Several L-aspartyl-D-alanyl tripeptides have been synthesized to investigate the structural requirements of the C-terminal amino acid needed to elicit a taste response. Following our suggestion that a rigid, hydrophobic residue is required, both alpha, alpha-dialkane and cycloalkane alpha-amino acid methyl esters were incorporated into the tripeptide. The L-aspartyl-D-alanine-based tripeptide derivatives of alpha-aminoisobutyric acid methyl ester, alpha, alpha-diethylglycine methyl ester, and alpha-aminocycloalkanecarboxylic acid methyl esters from three- to six-membered rings are sweet.

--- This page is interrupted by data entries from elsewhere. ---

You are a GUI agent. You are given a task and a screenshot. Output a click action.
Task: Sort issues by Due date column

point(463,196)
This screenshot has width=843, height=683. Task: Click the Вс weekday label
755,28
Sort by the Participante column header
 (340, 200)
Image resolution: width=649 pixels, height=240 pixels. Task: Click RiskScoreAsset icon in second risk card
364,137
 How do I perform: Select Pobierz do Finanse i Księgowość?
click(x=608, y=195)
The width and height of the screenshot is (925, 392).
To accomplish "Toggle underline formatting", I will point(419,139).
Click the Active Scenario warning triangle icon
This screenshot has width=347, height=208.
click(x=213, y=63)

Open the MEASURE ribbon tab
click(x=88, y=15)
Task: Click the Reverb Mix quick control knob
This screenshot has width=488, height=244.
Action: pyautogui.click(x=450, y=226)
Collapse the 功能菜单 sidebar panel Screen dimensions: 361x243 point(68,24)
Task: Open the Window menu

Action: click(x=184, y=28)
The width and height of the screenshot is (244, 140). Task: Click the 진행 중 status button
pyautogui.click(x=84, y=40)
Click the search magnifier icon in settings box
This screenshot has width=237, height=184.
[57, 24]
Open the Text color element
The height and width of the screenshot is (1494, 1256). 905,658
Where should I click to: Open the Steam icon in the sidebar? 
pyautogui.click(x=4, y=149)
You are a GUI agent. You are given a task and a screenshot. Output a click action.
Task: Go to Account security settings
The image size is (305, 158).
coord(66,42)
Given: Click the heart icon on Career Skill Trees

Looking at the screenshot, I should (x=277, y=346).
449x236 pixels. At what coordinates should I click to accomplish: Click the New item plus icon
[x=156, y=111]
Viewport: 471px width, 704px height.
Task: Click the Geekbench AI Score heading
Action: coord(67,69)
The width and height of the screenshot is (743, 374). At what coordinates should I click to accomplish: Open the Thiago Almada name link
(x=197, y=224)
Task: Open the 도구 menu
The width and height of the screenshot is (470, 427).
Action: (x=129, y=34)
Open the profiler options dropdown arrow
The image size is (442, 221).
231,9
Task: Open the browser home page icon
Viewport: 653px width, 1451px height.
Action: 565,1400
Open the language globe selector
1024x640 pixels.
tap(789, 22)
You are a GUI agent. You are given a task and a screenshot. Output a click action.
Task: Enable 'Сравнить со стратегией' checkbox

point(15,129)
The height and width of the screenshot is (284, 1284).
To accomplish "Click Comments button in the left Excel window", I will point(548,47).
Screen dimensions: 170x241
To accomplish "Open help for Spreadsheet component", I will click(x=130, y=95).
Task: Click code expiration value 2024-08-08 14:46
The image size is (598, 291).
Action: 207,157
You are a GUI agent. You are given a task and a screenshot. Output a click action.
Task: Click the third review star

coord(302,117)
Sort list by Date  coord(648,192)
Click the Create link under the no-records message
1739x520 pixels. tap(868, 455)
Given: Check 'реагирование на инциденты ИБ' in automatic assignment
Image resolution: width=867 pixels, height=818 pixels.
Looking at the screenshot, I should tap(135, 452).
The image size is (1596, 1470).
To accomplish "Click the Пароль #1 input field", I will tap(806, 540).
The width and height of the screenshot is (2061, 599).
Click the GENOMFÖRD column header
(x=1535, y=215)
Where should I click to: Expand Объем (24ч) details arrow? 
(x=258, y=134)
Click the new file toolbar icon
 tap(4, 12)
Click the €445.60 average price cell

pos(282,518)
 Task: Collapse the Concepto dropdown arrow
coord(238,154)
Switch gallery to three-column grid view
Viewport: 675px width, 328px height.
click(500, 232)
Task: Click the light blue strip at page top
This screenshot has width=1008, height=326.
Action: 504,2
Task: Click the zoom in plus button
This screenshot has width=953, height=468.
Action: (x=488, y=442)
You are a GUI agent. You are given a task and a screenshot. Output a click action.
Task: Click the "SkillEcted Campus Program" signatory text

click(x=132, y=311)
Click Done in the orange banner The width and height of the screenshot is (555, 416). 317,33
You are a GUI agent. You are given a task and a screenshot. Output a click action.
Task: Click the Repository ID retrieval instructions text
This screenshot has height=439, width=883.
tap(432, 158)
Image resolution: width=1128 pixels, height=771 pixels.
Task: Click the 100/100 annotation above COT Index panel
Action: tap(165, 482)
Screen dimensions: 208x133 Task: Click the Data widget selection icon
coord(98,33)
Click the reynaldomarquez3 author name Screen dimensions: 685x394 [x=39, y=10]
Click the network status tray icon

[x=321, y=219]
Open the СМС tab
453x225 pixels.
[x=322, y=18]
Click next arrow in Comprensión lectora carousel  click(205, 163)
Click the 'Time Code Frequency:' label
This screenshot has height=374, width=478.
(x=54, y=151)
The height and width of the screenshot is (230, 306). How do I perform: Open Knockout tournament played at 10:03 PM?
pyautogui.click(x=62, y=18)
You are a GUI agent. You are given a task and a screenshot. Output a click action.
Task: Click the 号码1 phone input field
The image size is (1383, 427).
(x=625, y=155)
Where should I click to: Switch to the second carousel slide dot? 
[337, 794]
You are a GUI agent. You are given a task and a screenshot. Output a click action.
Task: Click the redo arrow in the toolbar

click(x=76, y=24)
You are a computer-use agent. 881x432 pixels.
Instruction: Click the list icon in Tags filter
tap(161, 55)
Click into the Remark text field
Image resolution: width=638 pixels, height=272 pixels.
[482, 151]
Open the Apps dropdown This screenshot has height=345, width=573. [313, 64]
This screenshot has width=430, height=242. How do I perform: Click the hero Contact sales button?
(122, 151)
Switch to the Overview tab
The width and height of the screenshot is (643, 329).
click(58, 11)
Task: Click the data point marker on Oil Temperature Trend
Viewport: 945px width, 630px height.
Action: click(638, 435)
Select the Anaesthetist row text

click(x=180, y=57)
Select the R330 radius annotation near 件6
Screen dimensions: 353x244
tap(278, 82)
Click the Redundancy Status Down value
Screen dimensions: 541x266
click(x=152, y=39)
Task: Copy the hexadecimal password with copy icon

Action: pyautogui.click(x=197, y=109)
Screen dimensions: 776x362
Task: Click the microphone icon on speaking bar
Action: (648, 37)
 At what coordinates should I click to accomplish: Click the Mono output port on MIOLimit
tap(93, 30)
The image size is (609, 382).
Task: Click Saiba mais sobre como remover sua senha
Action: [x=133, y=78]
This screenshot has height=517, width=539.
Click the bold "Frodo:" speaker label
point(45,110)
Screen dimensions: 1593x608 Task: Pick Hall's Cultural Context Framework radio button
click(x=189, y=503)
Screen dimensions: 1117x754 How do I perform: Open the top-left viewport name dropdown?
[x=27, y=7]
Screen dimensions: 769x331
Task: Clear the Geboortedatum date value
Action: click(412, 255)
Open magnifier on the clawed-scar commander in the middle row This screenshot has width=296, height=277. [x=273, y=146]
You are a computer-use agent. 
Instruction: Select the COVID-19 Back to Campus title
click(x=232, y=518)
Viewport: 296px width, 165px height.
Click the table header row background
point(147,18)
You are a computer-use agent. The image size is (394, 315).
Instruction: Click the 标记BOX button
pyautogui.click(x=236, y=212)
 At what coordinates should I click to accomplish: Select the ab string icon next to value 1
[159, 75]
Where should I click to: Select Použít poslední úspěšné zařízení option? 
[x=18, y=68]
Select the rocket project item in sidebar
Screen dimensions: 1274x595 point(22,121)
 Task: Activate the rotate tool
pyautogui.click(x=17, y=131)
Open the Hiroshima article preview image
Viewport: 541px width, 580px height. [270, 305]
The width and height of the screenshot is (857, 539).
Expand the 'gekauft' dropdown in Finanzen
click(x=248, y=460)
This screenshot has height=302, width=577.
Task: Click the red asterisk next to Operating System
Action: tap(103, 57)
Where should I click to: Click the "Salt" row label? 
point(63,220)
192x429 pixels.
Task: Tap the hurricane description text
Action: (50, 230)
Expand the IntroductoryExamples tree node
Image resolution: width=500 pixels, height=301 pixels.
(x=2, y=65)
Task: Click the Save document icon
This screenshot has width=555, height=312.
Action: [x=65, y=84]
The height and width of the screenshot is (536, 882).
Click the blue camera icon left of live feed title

The higher analogues of the cycloalkane series containing alpha-aminocycloheptanecarboxylic acid methyl ester and alpha-aminocyclooctanecarboxylic acid methyl ester are bitter. It is important to note that this series of tripeptides (analogous to the previously reported dipeptides) goes from sweet to bitter to tasteless as the ring size of the C-terminal amino acid increases. The relationships between effective volume of the C-terminal residue, size requirements of the sweet receptor, and taste are discussed.